> [Exercise aim]:
Rewrite every one of the records below with "GUI agent" changed to "screen assistant" and everything else kept the same. Leave the pictures out of your answer.

☆ ☆ ☆ ☆

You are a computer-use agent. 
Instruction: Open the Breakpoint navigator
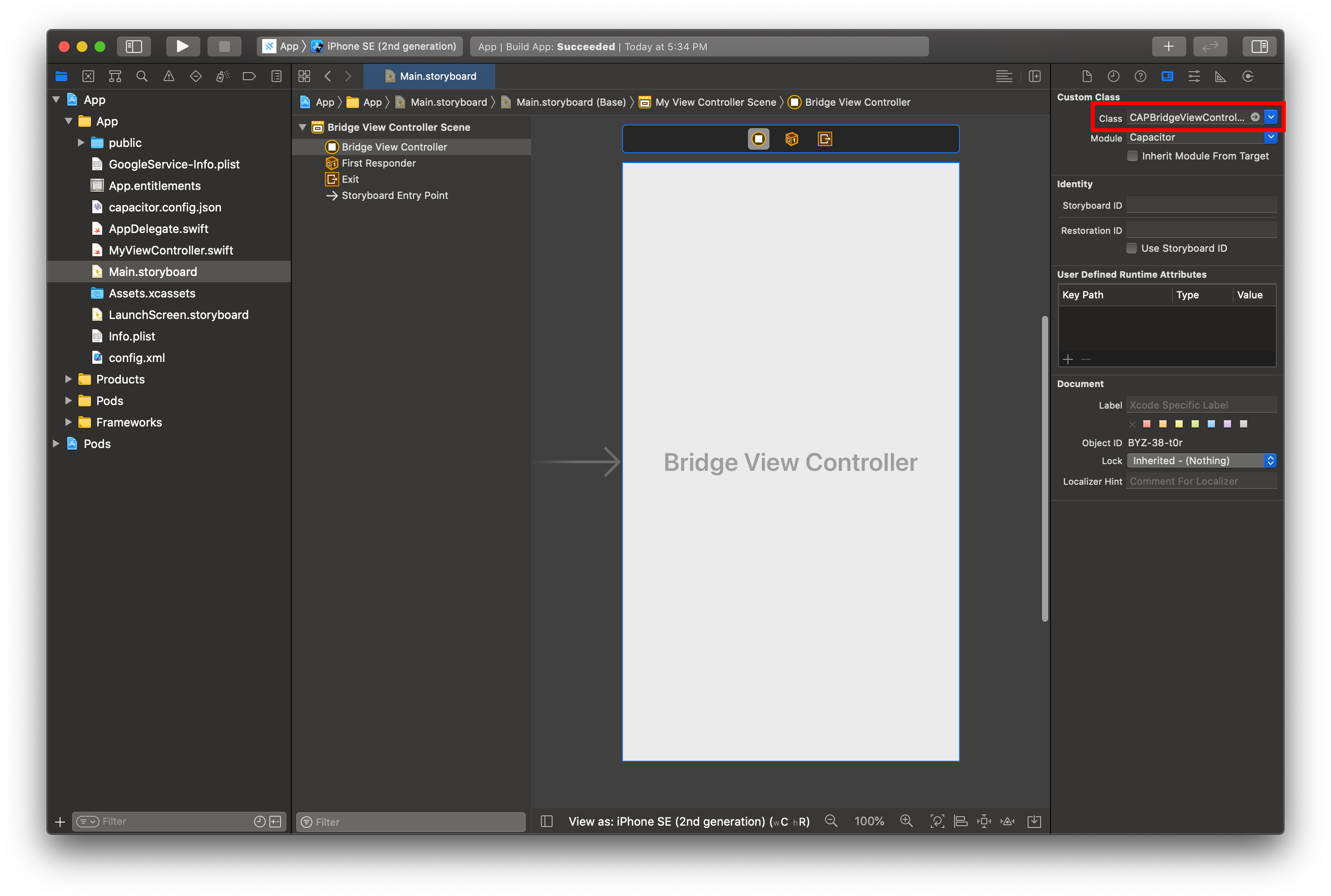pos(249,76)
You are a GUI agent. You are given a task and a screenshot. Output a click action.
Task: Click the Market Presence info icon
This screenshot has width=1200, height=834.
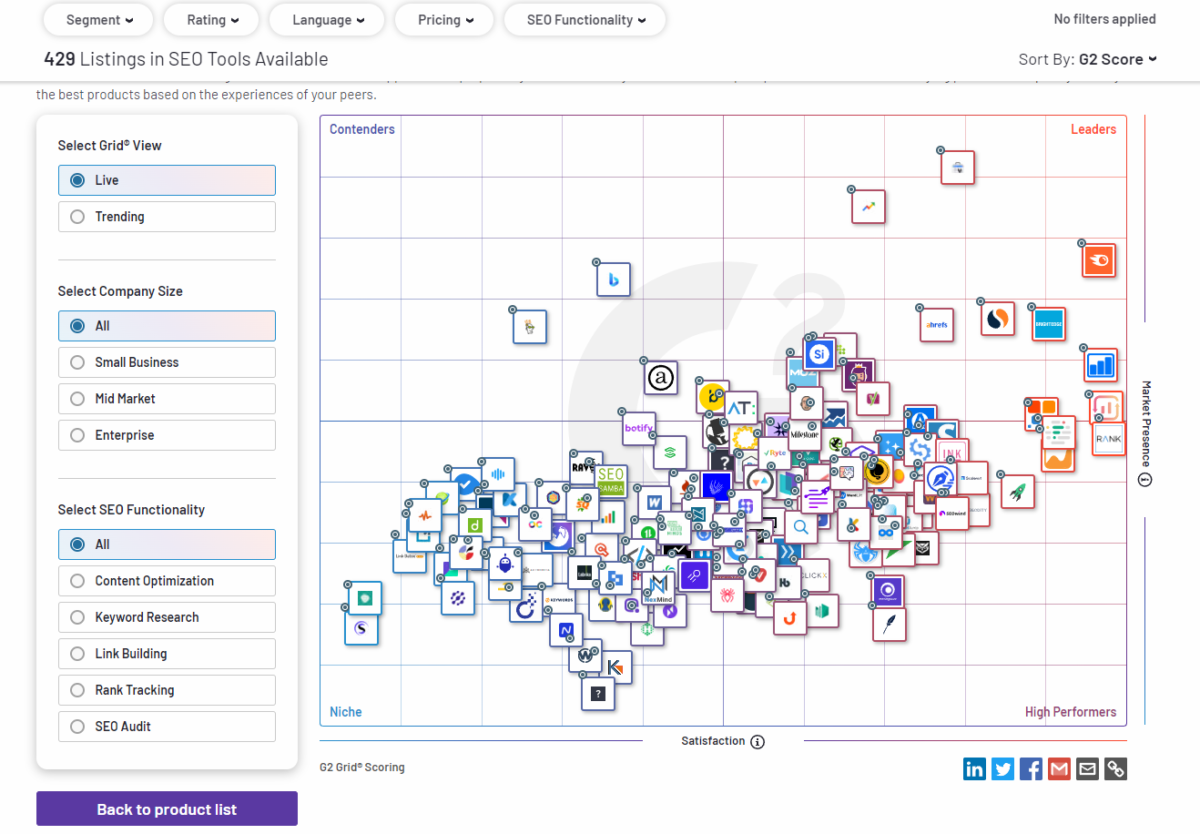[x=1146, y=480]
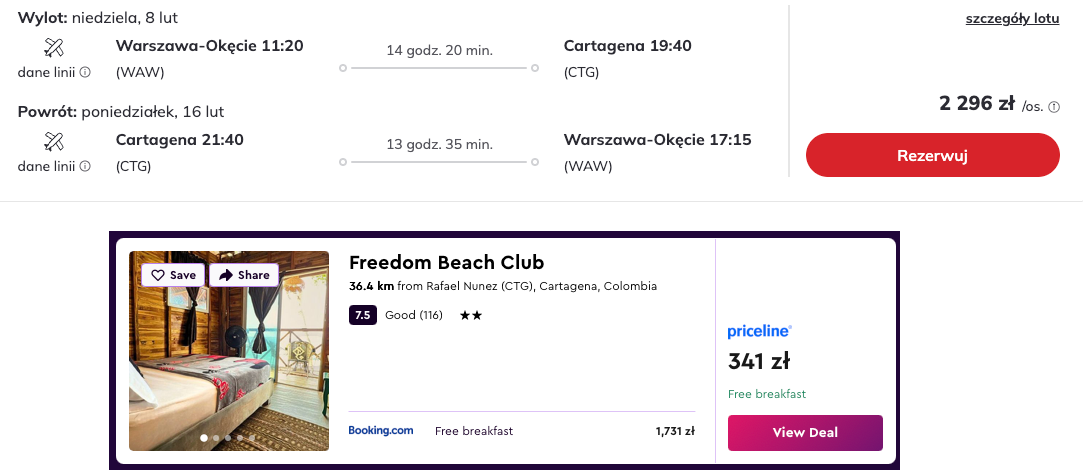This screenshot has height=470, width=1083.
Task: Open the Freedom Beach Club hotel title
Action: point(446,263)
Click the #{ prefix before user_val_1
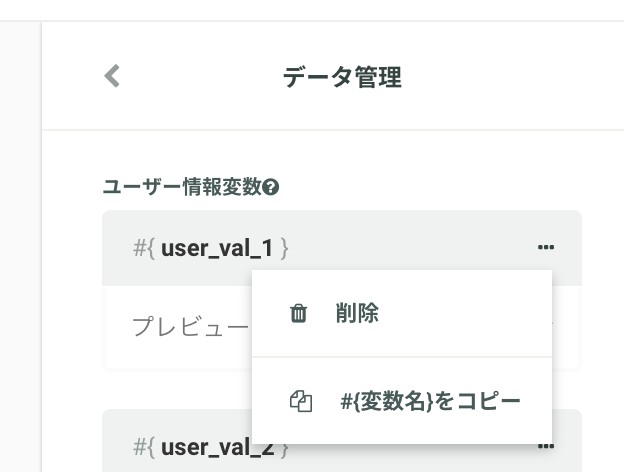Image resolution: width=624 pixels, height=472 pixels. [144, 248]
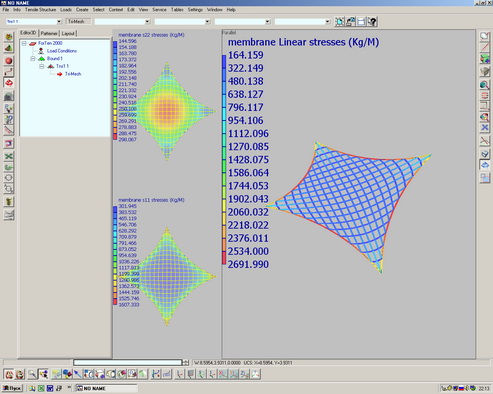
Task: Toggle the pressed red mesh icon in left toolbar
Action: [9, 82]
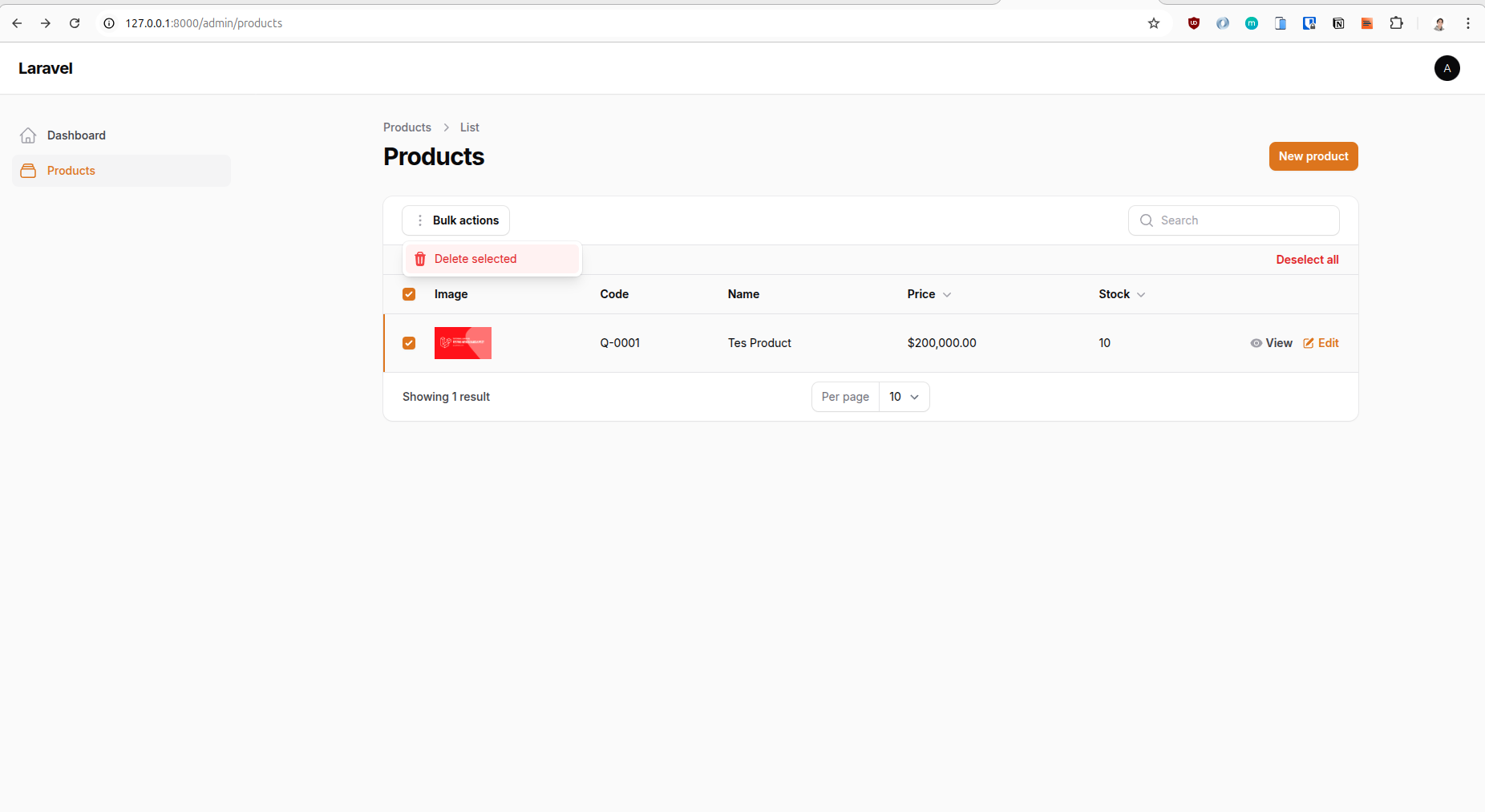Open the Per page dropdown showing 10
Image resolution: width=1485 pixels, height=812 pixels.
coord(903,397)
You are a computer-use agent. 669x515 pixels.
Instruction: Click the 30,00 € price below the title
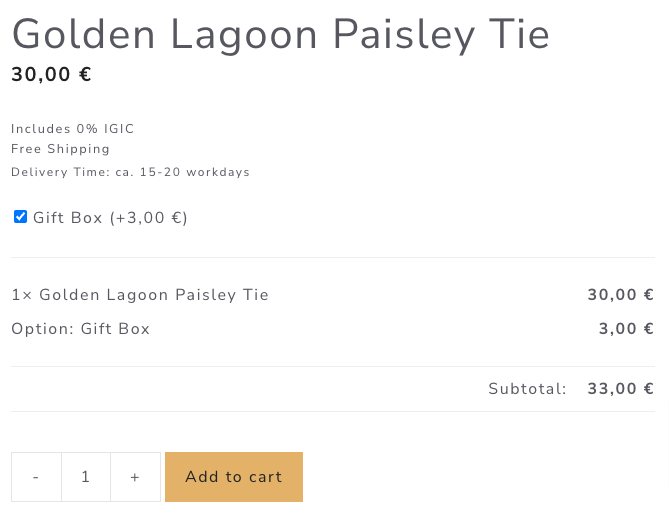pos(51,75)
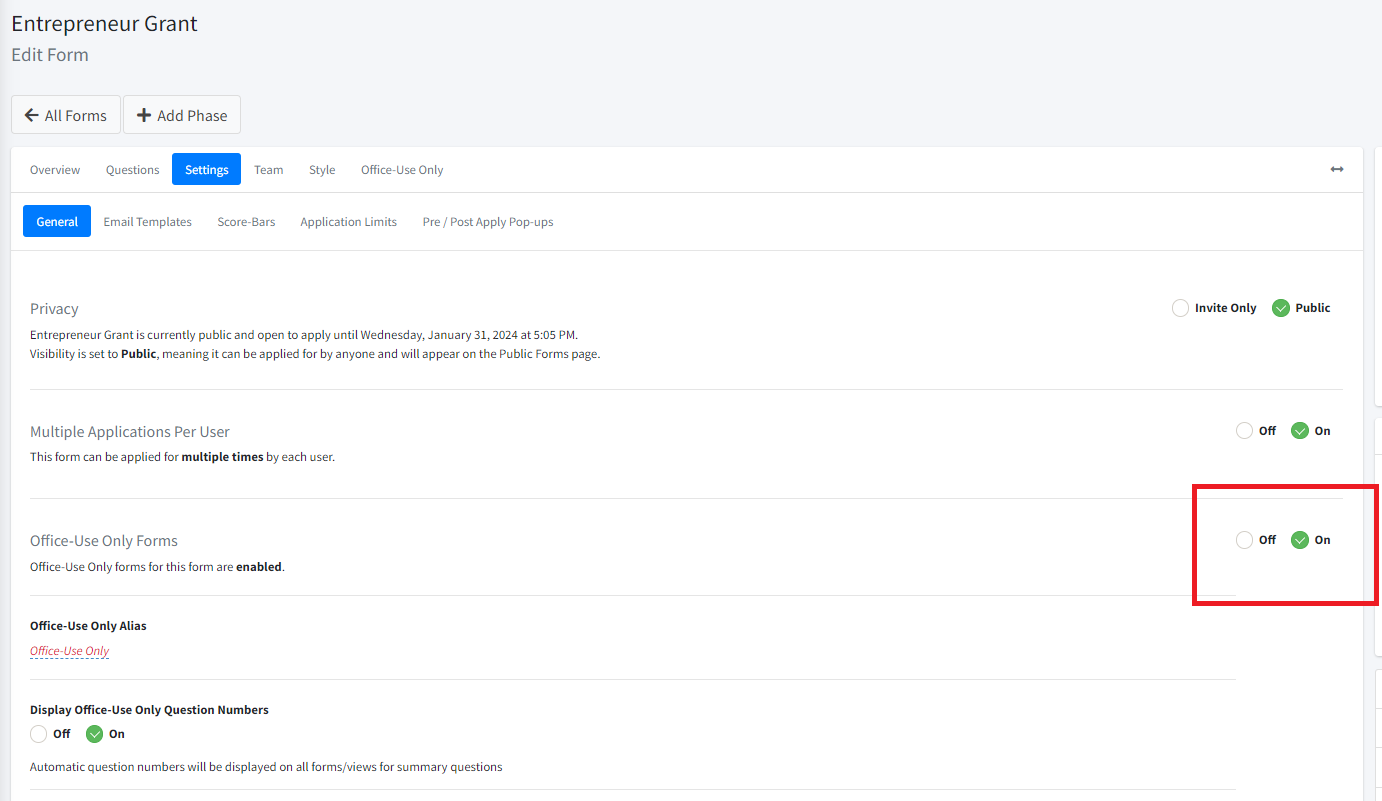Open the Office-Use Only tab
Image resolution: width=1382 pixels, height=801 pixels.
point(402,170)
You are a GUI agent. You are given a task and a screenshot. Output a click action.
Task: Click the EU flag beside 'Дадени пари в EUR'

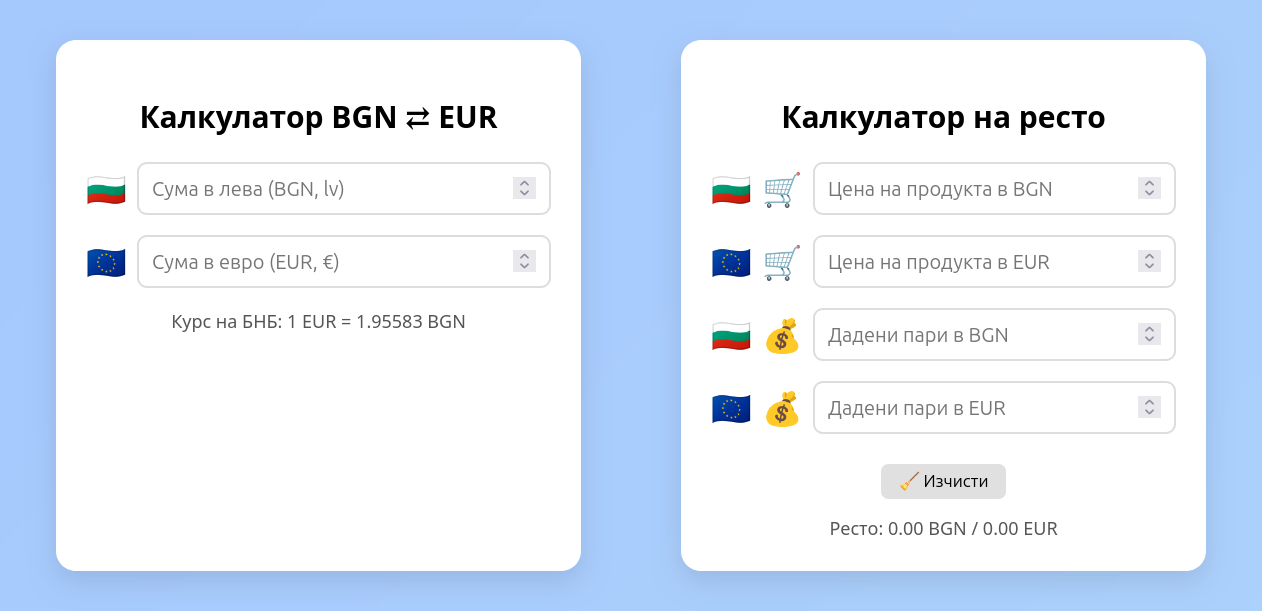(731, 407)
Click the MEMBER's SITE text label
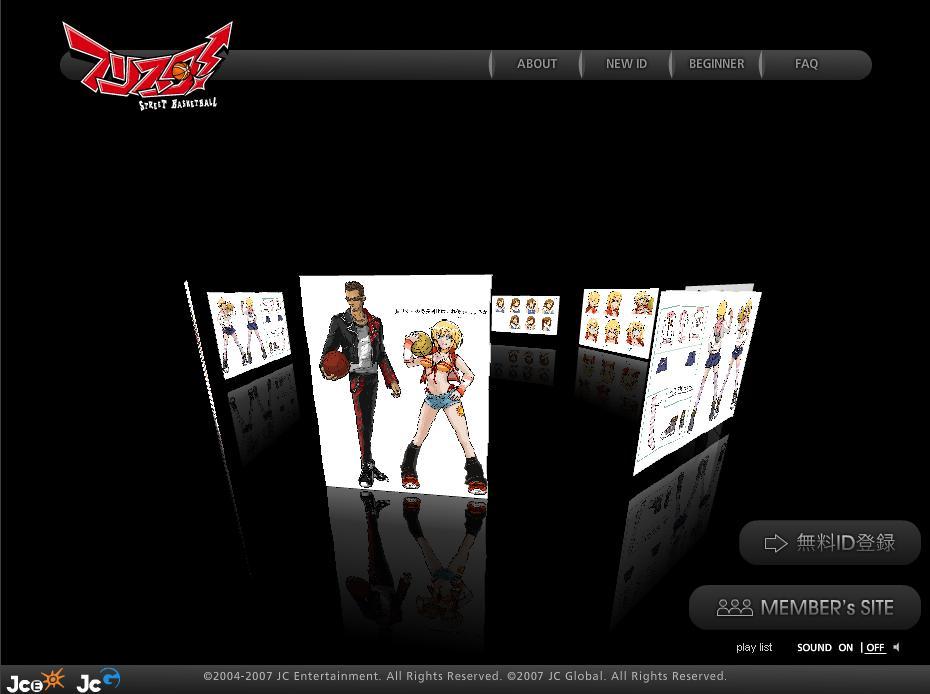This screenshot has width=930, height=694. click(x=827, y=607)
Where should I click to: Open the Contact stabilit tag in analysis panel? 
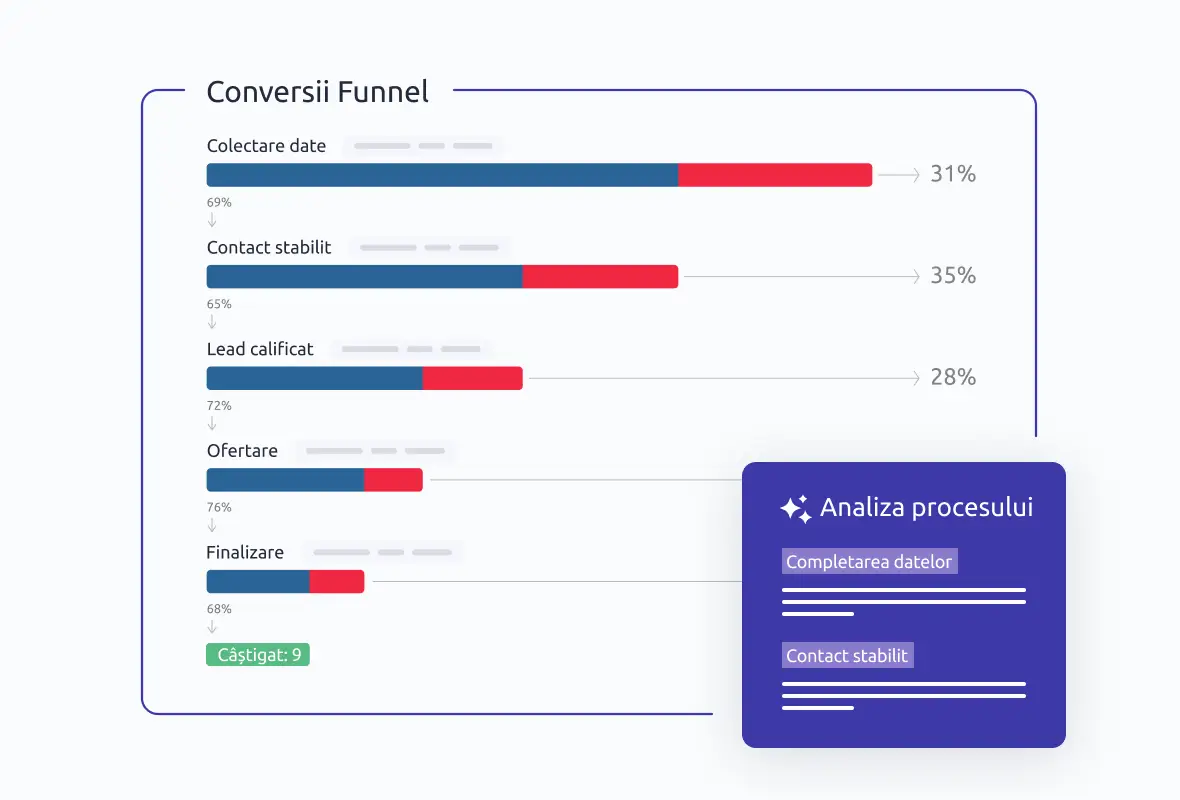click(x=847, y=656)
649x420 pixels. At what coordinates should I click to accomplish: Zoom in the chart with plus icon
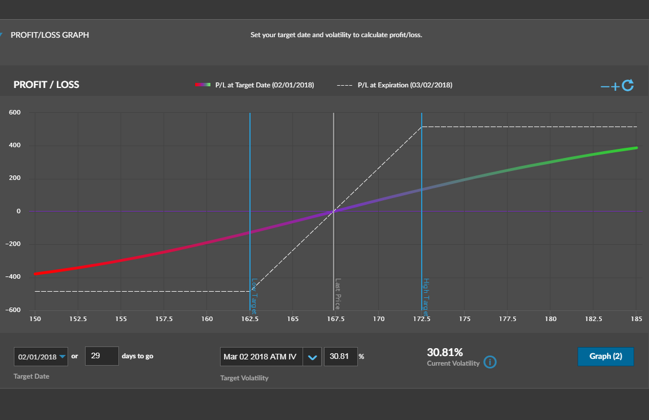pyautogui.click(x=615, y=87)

☆ ☆ ☆ ☆

> [Response to this task]:
You are a computer-use agent. 
Instruction: Open the Breakpoint navigator
pos(249,76)
You are a screen assistant. You are given a task and a screenshot. Output a click action.
Task: Click the Market Presence info icon
This screenshot has width=1200, height=834.
[x=1146, y=480]
This screenshot has height=470, width=1083.
Task: Open the Freedom Beach Club hotel title
Action: point(446,263)
Click the #{ prefix before user_val_1
Image resolution: width=624 pixels, height=472 pixels. [144, 248]
Task: Toggle the pressed red mesh icon in left toolbar
Action: [9, 82]
Open the Per page dropdown showing 10
Image resolution: width=1485 pixels, height=812 pixels.
coord(903,397)
You are a computer-use agent. 669x515 pixels.
Instruction: Click the 30,00 € price below the title
pos(51,75)
Open the Office-Use Only tab
Image resolution: width=1382 pixels, height=801 pixels.
point(402,170)
You are a screen assistant. You are given a task and a screenshot. Output a click action.
Task: Click the EU flag beside 'Дадени пари в EUR'

(731, 407)
Click the MEMBER's SITE text label
This screenshot has width=930, height=694. click(x=827, y=607)
Where should I click to: Open the Contact stabilit tag in analysis panel? 
click(x=847, y=656)
649x420 pixels. At what coordinates should I click to accomplish: Zoom in the chart with plus icon
pyautogui.click(x=615, y=87)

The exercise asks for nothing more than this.